(Stored data entries)
━━━━━━━━━━━━━━━━━━━━━━━━━━━━━━
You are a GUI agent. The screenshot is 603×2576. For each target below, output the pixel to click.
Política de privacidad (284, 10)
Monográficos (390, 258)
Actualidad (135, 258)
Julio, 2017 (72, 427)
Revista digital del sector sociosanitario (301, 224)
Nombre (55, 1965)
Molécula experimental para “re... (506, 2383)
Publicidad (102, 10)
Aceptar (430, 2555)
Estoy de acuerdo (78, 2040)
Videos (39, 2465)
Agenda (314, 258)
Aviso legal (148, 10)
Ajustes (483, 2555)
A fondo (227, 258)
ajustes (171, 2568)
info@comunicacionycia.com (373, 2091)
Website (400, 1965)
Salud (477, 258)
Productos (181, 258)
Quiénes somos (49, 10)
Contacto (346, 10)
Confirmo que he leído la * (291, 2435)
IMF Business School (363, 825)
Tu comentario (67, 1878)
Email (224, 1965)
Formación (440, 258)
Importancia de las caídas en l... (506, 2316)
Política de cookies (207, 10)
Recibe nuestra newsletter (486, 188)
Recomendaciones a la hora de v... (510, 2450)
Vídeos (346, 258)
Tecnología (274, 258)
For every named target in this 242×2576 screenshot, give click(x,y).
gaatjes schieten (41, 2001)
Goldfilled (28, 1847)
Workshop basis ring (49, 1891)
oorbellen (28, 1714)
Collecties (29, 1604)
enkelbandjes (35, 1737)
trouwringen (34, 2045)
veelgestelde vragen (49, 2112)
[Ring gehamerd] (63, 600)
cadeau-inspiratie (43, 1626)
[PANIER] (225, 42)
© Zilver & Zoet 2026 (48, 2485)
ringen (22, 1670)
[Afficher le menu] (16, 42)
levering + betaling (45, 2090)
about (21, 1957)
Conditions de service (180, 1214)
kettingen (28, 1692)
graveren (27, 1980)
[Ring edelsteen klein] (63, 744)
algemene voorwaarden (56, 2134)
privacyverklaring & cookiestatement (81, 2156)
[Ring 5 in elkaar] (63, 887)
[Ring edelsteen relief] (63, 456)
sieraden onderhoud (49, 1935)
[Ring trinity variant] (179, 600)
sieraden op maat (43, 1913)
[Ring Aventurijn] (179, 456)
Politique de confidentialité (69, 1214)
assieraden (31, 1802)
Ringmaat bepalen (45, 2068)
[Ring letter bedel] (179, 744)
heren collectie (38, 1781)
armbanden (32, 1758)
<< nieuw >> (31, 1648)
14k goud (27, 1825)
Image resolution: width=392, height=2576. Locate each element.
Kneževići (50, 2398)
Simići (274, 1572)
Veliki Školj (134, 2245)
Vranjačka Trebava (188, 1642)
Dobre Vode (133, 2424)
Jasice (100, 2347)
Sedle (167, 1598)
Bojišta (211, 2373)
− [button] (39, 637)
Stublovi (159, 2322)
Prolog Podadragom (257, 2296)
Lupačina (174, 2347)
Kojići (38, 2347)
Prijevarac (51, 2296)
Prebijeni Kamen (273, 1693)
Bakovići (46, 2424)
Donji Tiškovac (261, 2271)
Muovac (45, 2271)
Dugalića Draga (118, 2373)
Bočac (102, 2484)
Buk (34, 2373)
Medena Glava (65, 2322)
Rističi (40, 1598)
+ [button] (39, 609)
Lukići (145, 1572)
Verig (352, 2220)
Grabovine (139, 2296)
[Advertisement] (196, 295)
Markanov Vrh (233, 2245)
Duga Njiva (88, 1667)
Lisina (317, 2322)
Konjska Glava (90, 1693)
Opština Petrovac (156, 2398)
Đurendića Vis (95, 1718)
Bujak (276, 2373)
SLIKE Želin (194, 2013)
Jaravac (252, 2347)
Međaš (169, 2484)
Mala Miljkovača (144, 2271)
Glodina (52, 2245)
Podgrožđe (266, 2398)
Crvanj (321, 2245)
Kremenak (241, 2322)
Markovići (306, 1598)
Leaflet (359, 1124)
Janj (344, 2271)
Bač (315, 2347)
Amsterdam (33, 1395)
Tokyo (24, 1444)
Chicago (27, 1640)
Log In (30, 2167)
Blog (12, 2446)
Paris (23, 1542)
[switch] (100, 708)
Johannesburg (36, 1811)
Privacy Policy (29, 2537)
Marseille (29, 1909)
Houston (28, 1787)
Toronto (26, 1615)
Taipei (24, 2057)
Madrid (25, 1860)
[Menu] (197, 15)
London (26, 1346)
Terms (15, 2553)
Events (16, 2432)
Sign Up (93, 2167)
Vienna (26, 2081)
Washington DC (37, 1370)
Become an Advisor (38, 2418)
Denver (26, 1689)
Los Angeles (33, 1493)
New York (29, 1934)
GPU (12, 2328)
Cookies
━━━━━━━━━━━━━━━━━━━━━━━━━━━━━━
## Exercise brief
Every entry above should come back exactly as written.

## Answer section
You are a GUI agent. The screenshot is 603×2576. For each target below, output the pixel to click.
Política de privacidad (284, 10)
Monográficos (390, 258)
Actualidad (135, 258)
Julio, 2017 (72, 427)
Revista digital del sector sociosanitario (301, 224)
Nombre (55, 1965)
Molécula experimental para “re... (506, 2383)
Publicidad (102, 10)
Aceptar (430, 2555)
Estoy de acuerdo (78, 2040)
Videos (39, 2465)
Agenda (314, 258)
Aviso legal (148, 10)
Ajustes (483, 2555)
A fondo (227, 258)
ajustes (171, 2568)
info@comunicacionycia.com (373, 2091)
Website (400, 1965)
Salud (477, 258)
Productos (181, 258)
Quiénes somos (49, 10)
Contacto (346, 10)
Confirmo que he leído la * (291, 2435)
IMF Business School (363, 825)
Tu comentario (67, 1878)
Email (224, 1965)
Formación (440, 258)
Importancia de las caídas en l... (506, 2316)
Política de cookies (207, 10)
Recibe nuestra newsletter (486, 188)
Recomendaciones a la hora de v... (510, 2450)
Vídeos (346, 258)
Tecnología (274, 258)
For every named target in this 242×2576 screenshot, give click(x,y).
gaatjes schieten (41, 2001)
Goldfilled (28, 1847)
Workshop basis ring (49, 1891)
oorbellen (28, 1714)
Collecties (29, 1604)
enkelbandjes (35, 1737)
trouwringen (34, 2045)
veelgestelde vragen (49, 2112)
[Ring gehamerd] (63, 600)
cadeau-inspiratie (43, 1626)
[PANIER] (225, 42)
© Zilver & Zoet 2026 (48, 2485)
ringen (22, 1670)
[Afficher le menu] (16, 42)
levering + betaling (45, 2090)
about (21, 1957)
Conditions de service (180, 1214)
kettingen (28, 1692)
graveren (27, 1980)
[Ring edelsteen klein] (63, 744)
algemene voorwaarden (56, 2134)
privacyverklaring & cookiestatement (81, 2156)
[Ring 5 in elkaar] (63, 887)
[Ring edelsteen relief] (63, 456)
sieraden onderhoud (49, 1935)
[Ring trinity variant] (179, 600)
sieraden op maat (43, 1913)
[Ring Aventurijn] (179, 456)
Politique de confidentialité (69, 1214)
assieraden (31, 1802)
Ringmaat bepalen (45, 2068)
[Ring letter bedel] (179, 744)
heren collectie (38, 1781)
armbanden (32, 1758)
<< nieuw >> (31, 1648)
14k goud (27, 1825)
Image resolution: width=392, height=2576. Locate each element.
Kneževići (50, 2398)
Simići (274, 1572)
Veliki Školj (134, 2245)
Vranjačka Trebava (188, 1642)
Dobre Vode (133, 2424)
Jasice (100, 2347)
Sedle (167, 1598)
Bojišta (211, 2373)
− [button] (39, 637)
Stublovi (159, 2322)
Prolog Podadragom (257, 2296)
Lupačina (174, 2347)
Kojići (38, 2347)
Prijevarac (51, 2296)
Prebijeni Kamen (273, 1693)
Bakovići (46, 2424)
Donji Tiškovac (261, 2271)
Muovac (45, 2271)
Dugalića Draga (118, 2373)
Bočac (102, 2484)
Buk (34, 2373)
Medena Glava (65, 2322)
Rističi (40, 1598)
+ [button] (39, 609)
Lukići (145, 1572)
Verig (352, 2220)
Grabovine (139, 2296)
[Advertisement] (196, 295)
Markanov Vrh (233, 2245)
Duga Njiva (88, 1667)
Lisina (317, 2322)
Konjska Glava (90, 1693)
Opština Petrovac (156, 2398)
Đurendića Vis (95, 1718)
Bujak (276, 2373)
SLIKE Želin (194, 2013)
Jaravac (252, 2347)
Međaš (169, 2484)
Mala Miljkovača (144, 2271)
Glodina (52, 2245)
Podgrožđe (266, 2398)
Crvanj (321, 2245)
Kremenak (241, 2322)
Markovići (306, 1598)
Leaflet (359, 1124)
Janj (344, 2271)
Bač (315, 2347)
Amsterdam (33, 1395)
Tokyo (24, 1444)
Chicago (27, 1640)
Log In (30, 2167)
Blog (12, 2446)
Paris (23, 1542)
[switch] (100, 708)
Johannesburg (36, 1811)
Privacy Policy (29, 2537)
Marseille (29, 1909)
Houston (28, 1787)
Toronto (26, 1615)
Taipei (24, 2057)
Madrid (25, 1860)
[Menu] (197, 15)
London (26, 1346)
Terms (15, 2553)
Events (16, 2432)
Sign Up (93, 2167)
Vienna (26, 2081)
Washington DC (37, 1370)
Become an Advisor (38, 2418)
Denver (26, 1689)
Los Angeles (33, 1493)
New York (29, 1934)
GPU (12, 2328)
Cookies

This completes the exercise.